Carbon nanorings with inserted acenes: breaking symmetry in excited state dynamics

Abstract

Conjugated cycloparaphenylene rings have unique electronic properties being the smallest segments of carbon nanotubes. Their conjugated backbones support delocalized electronic excitations, which dynamics is strongly influenced by cyclic geometry. Besides being an excellent model system, the increasing research interest in these molecular family is driven by a diverse range of potential optoelectronic applications. Here we present a comparative theoretical study of the electronic and vibrational energy relaxation and redistribution in photoexcited cycloparaphenylene carbon nanorings with inserted naphthalene, anthracene, and tetracene units using non-adiabatic excited-state molecular dynamics simulations.

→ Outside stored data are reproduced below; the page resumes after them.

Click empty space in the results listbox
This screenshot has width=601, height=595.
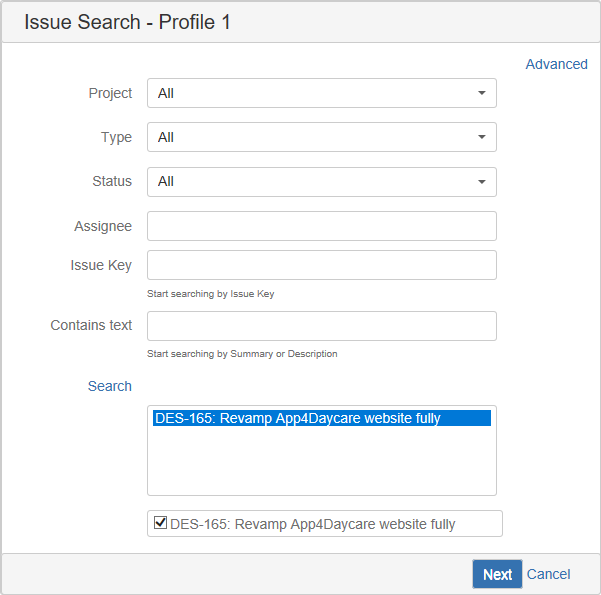pyautogui.click(x=322, y=460)
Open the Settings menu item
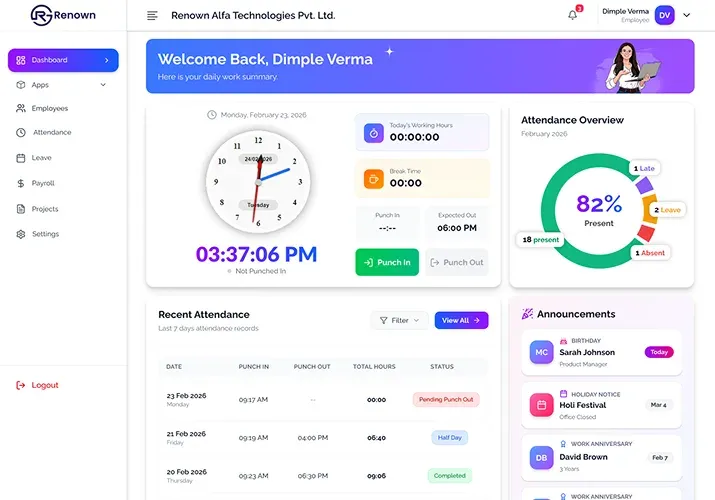 (x=45, y=234)
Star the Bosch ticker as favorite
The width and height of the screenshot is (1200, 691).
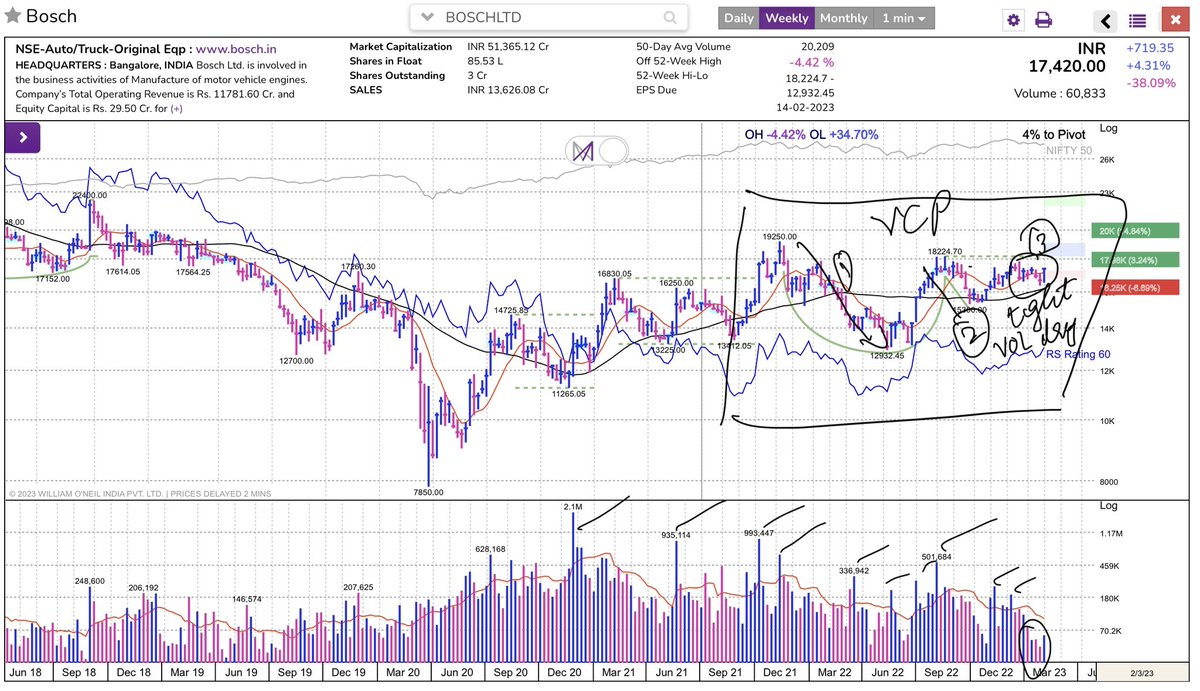coord(13,15)
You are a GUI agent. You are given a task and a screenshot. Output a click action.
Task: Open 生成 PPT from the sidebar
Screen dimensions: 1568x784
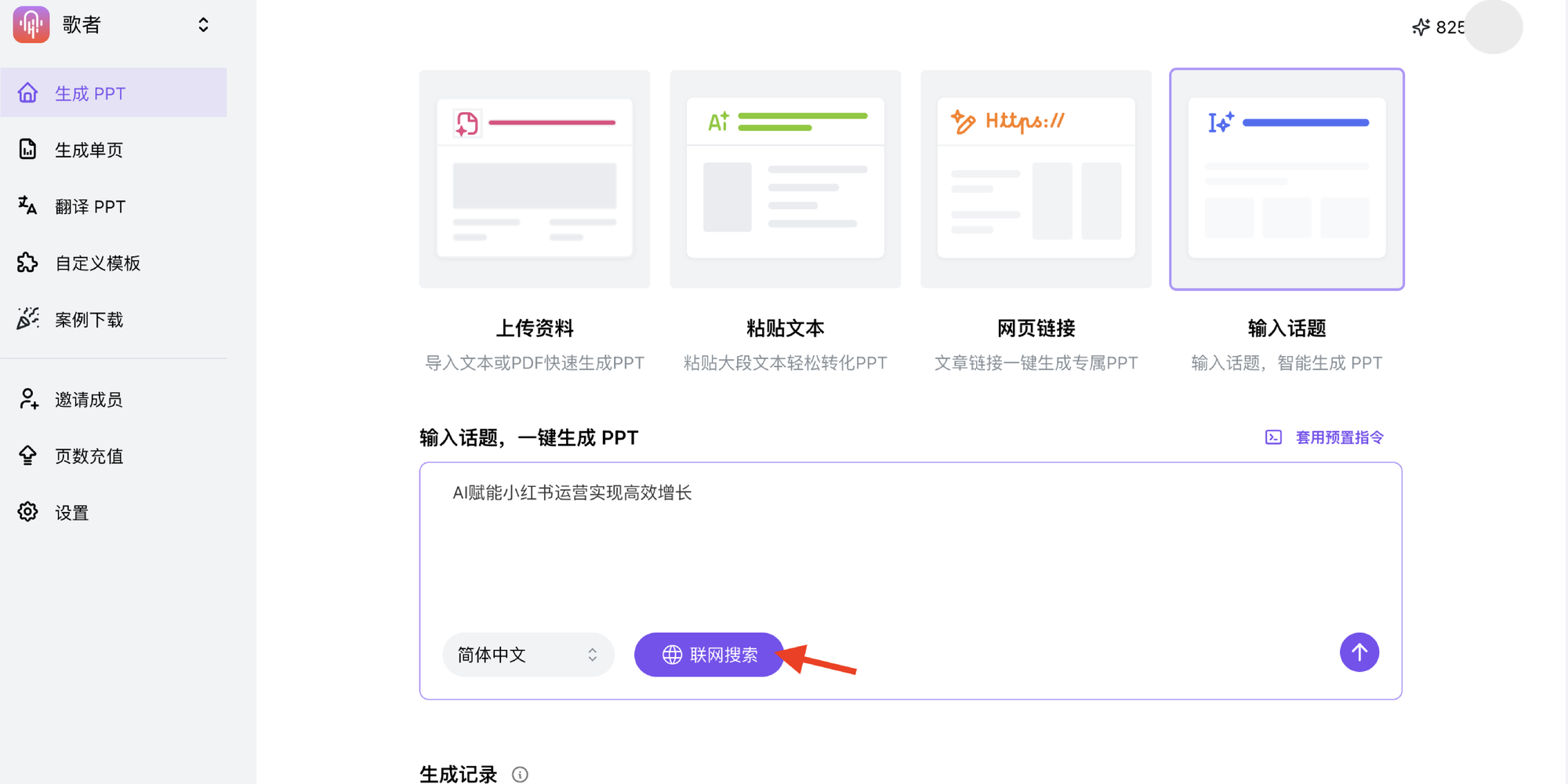(x=114, y=93)
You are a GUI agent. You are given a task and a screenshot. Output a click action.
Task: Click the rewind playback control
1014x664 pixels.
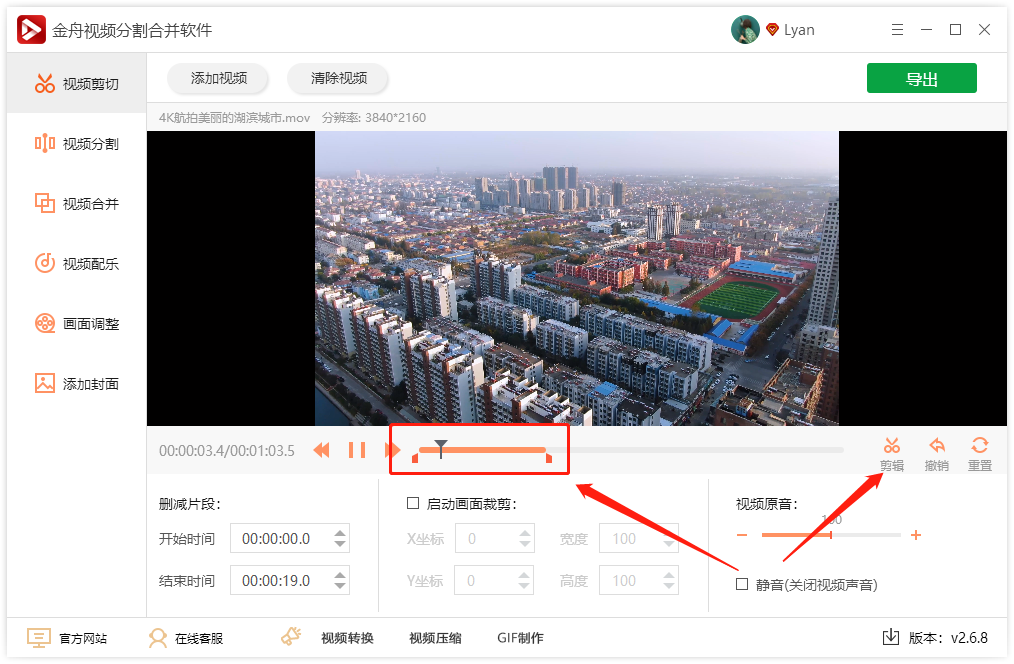[x=321, y=450]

Calculated excited state structures reflect modifications of optical selection rules and appearance of low-energy electronic states localized on the acenes due to gradual departure from a perfect circular symmetry. After photoexcitation, an ultrafast electronic energy relaxation to the lowest excited state is observed on the time scale of hundreds of femtoseconds in all molecules studied. However, the non-radiative relaxation rates to the lowest excited state decrease with an increase of the size of the acene unit. Concomitantly, the efficiency of the exciton trapping in the acene raises when moving from naphthalene to anthracene and to tetracene. Observed photoinduced dynamics is further analysed in details using induced molecular distortions, delocalization properties of participating electronic states and non-adiabatic coupling strengths. Our results provide not only detailed understanding of the internal conversion processes in the functionalized cycloparaphenylene systems considered, but also have a number of guiding insights into design of cyclic molecular systems for electronic and light-harvesting applications.